Your options here are Wayland or X11, or both. By default both are included,
with a separate binary for each being built. /usr/bin/imv
will be a script
that checks for a Wayland compositor before running the appropriate binary.
If you only care about one of these, you can specify to build only one of these
by passing -D windows=wayland
to meson
, in which case only that
binary shall be packaged without the need for a launcher script to
select between the two.
Alternatively, you could provide separate packages for X11 and Wayland that act as alternatives to each other.
imv supports multiple "backends" in a plugin style architecture. Each backend provides support for different image formats using different underlying libraries.

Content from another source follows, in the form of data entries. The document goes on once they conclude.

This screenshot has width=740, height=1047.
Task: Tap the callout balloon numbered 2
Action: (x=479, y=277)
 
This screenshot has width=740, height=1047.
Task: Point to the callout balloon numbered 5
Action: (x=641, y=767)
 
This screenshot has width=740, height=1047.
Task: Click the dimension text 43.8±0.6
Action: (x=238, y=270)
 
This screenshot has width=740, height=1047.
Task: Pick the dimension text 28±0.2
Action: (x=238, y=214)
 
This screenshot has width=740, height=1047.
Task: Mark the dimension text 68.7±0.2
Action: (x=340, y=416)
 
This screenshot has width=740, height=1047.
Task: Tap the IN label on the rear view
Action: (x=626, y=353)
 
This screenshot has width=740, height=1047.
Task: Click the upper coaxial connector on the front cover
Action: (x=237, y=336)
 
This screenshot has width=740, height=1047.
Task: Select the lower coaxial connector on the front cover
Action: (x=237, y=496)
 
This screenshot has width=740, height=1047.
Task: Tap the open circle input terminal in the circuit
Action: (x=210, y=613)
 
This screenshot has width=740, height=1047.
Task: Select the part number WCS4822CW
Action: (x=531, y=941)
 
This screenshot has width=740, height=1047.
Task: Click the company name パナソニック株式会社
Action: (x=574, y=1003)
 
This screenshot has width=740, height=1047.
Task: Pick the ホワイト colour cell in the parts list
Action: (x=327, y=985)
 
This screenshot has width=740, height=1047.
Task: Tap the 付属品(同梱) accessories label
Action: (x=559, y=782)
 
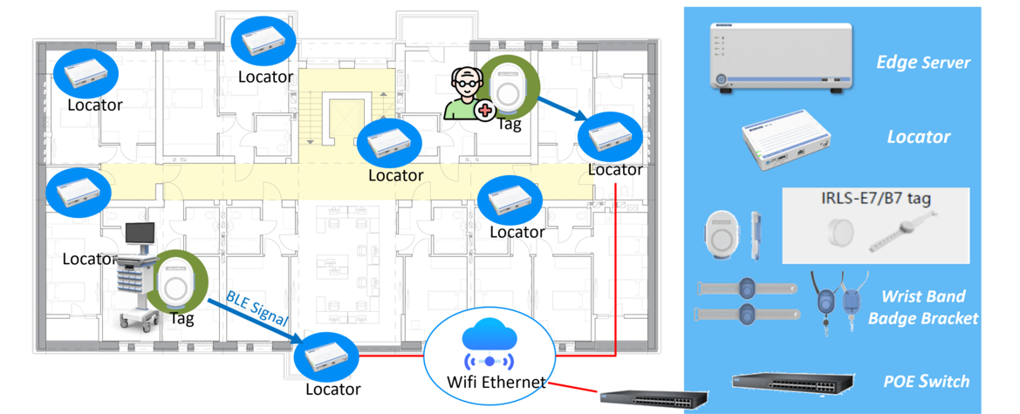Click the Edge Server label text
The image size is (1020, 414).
click(x=923, y=63)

The ones that are right for your operating system depend on which formats you need support for, and your licensing requirements.
imv is published under the MIT license, but its backends may have different licensing requirements.
By default, the libraries available are detected and support for them is
automatically enabled, but you can enable or disable specific ones by
passing -D freeimage=enabled
or -D libtiff=disabled
.
You can also make sure all the backends are enabled by passing
-D auto_features=enabled
.
Once your backends have been configured and you've confirmed the library each backend uses is installed, you can simply follow the Installation section of the README to build imv.
Package the resulting binary and man pages in your operating system's native package format.